I’d be lying if I said I had always loved Tony Tulathimutte’s work. Frankly, I knew of him as a writer that people I’d heard of liked. I was familiar with his CRIT online writing class and his tweets. That feels demeaning to admit but also, many such cases.
Last year, ahead of the publication of his linked story collection Rejection, I started hearing about some infamous readings Tony was giving, excerpts from the book that were sending audiences into hysterics. I eventually got a copy and was immediately overcome with jealousy. It’s one thing to quietly pore over something shocking and transgressive in isolation. It’s another to hear such a thing read aloud before a responsive audience.
The only comparison I can imagine is when Miranda July, at the very first Believer magazine festival in Vegas in 2017, read an unpublished short story about a woman entering into a sexual relationship with her dog. I still think about that reading often the way I will continue to think about many moments in Rejection. Thanks for doing this, Tony!
How are you feeling after Rejection's enthusiastic reception?
I am tapering off 20 years of using Benadryl as a sleep aid so I'm tired and congested. Plus I have a tummy ache that I caused myself. As for the response to the book specifically, I don't think anyone would mistake it for the work of a satisfiable person, but I'm glad and surprised that people seem to be enjoying it. I'm still forced to be me however.

### Activity 1
Rewrite the passage of the Tulathimutte interview starting with "The only comparison" and going on through "doing this, Tony!", swapping "festival" for "conference".
### Activity 2
Answer these questions using the Tulathimutte interview:
(a) What online writing class of Tony's was the interviewer familiar with?
(b) In what year was the first Believer magazine festival held?
(c) For how many years has Tony used Benadryl as a sleep aid?
### Activity 3
Go on with the Tulathimutte interview from the point where it stops.

### Record set
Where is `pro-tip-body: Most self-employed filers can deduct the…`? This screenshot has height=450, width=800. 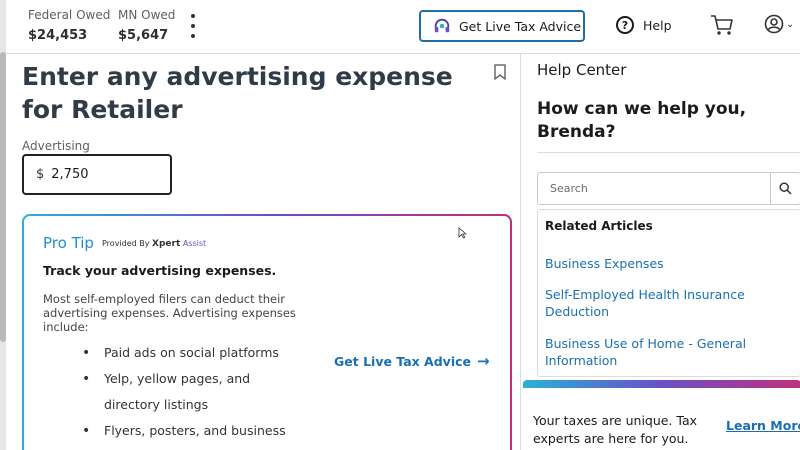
* * *
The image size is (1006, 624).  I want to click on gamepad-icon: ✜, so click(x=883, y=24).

### Exercise answer 1
The only comparison I can imagine is when Miranda July, at the very first Believer magazine conference in Vegas in 2017, read an unpublished short story about a woman entering into a sexual relationship with her dog. I still think about that reading often the way I will continue to think about many moments in Rejection. Thanks for doing this, Tony!

### Exercise answer 2
(a) CRIT
(b) 2017
(c) 20 years

### Exercise answer 3
Are people talking about it on Reddit? Rejection put me in the mindset of being on Reddit1 in a way that made me cringe and also nod my head.
I am making it my business not to know. I think the snake is perfectly capable of eating its own tail without my supervision. Actually someone on my publicity team once floated the idea of posting the story "Our Dope Future" to Reddit as a kind of hoax, an idea I shot down with a shoulder-mounted FIM-92 Stinger missile.
I'm curious if your diet has changed since your Grub Street piece. Maybe that's too personal but I found that chunk of your life both relatable and jarring, like Rejection.
It's been a recent goal of mine to eat more normally, both because I'm getting into fitness in general and because the nolens volens eating shit is just not going to fly in middle age. I started tracking my food with an app earlier this year, which my friends tell me is going to give me an eating disorder, and I reply, "Is it a disorder, or is it an abundance of order?," and they reply, "Tony—that is an eating disorder." Nonetheless my macros are immacrolate now, and I'm eating more Greek yogurt, savory oatmeal, and beans. Unrelated but check out this vegetarian sausage my roommate left out on the counter:
With your fiction, there's both an incredibly controlled sense of style and this tense feeling that anything could happen, often from sentence to sentence. I hate asking writers about their influences, but maybe a better question is how you arrived at this kind of prose. Is what I'm saying an overdetermination or is this something you're striving for intentionally?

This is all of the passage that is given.